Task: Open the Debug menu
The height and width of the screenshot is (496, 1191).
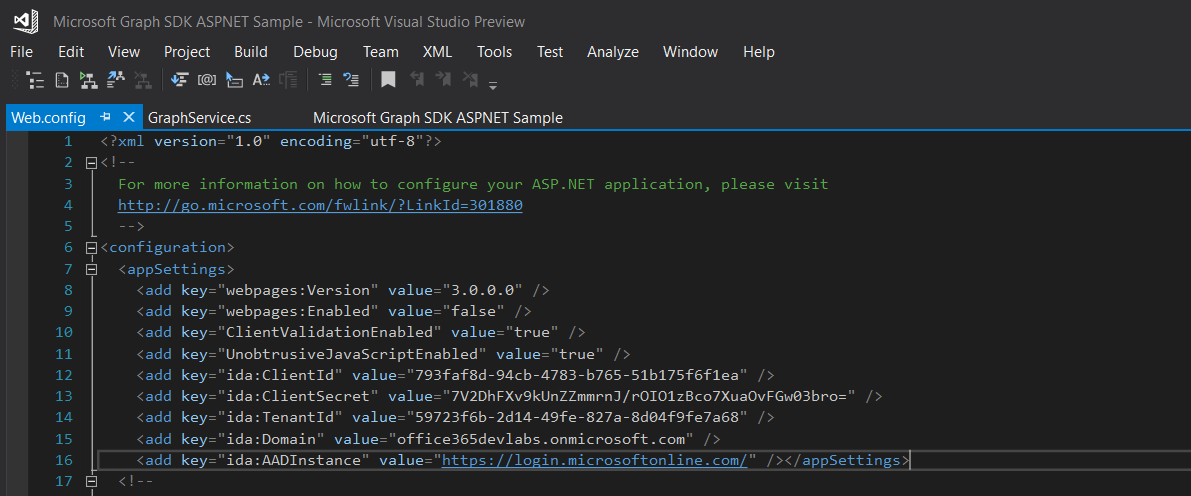Action: click(315, 52)
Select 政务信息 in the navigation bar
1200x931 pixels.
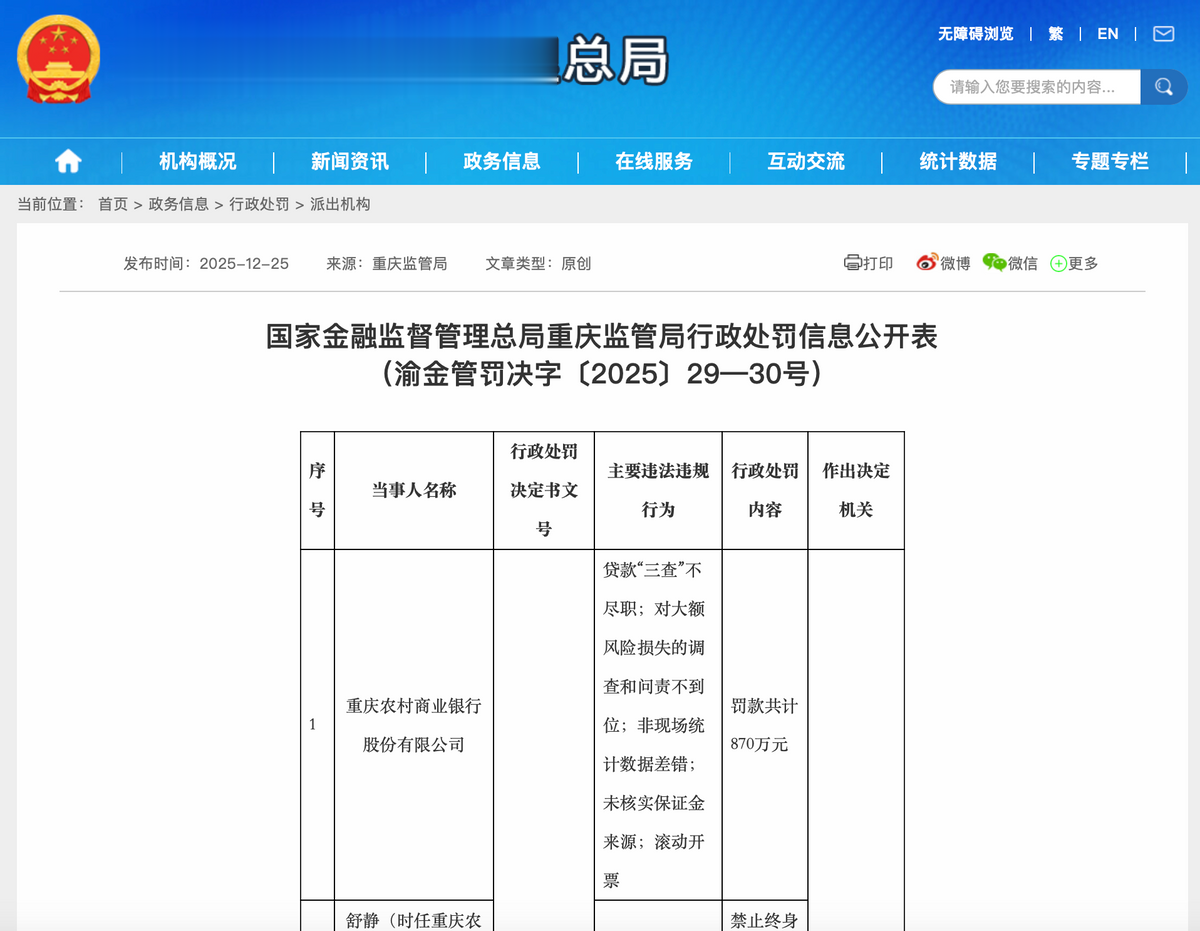coord(502,161)
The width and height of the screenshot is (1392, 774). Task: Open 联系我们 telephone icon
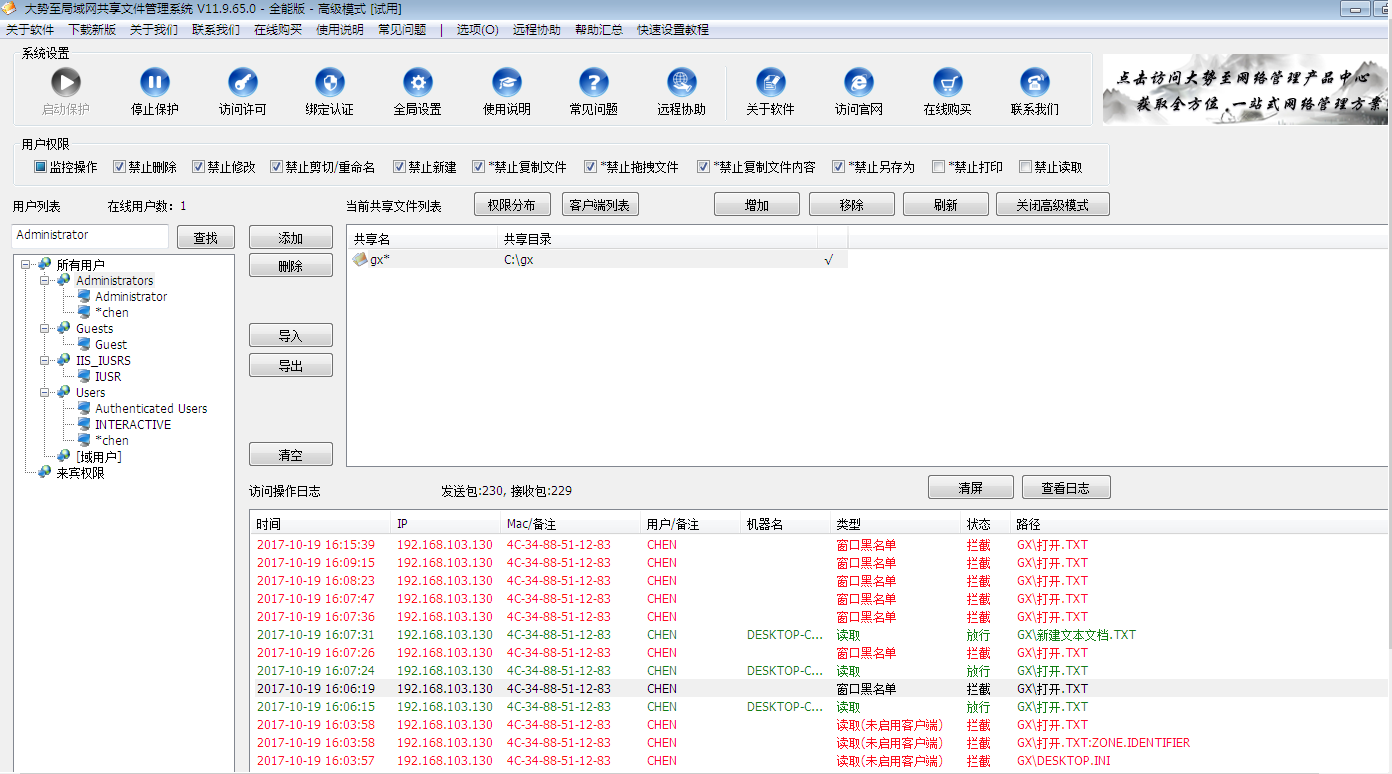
^^^^
--- Activity ---
A word-for-word copy of the lines from the one with "Select 政务信息 in the navigation bar" through the last line of the data above is required, with both end lines included and no pictures.

--- Reply to the exercise ---
Select 政务信息 in the navigation bar
1200x931 pixels.
coord(502,161)
The width and height of the screenshot is (1392, 774). Task: Open 联系我们 telephone icon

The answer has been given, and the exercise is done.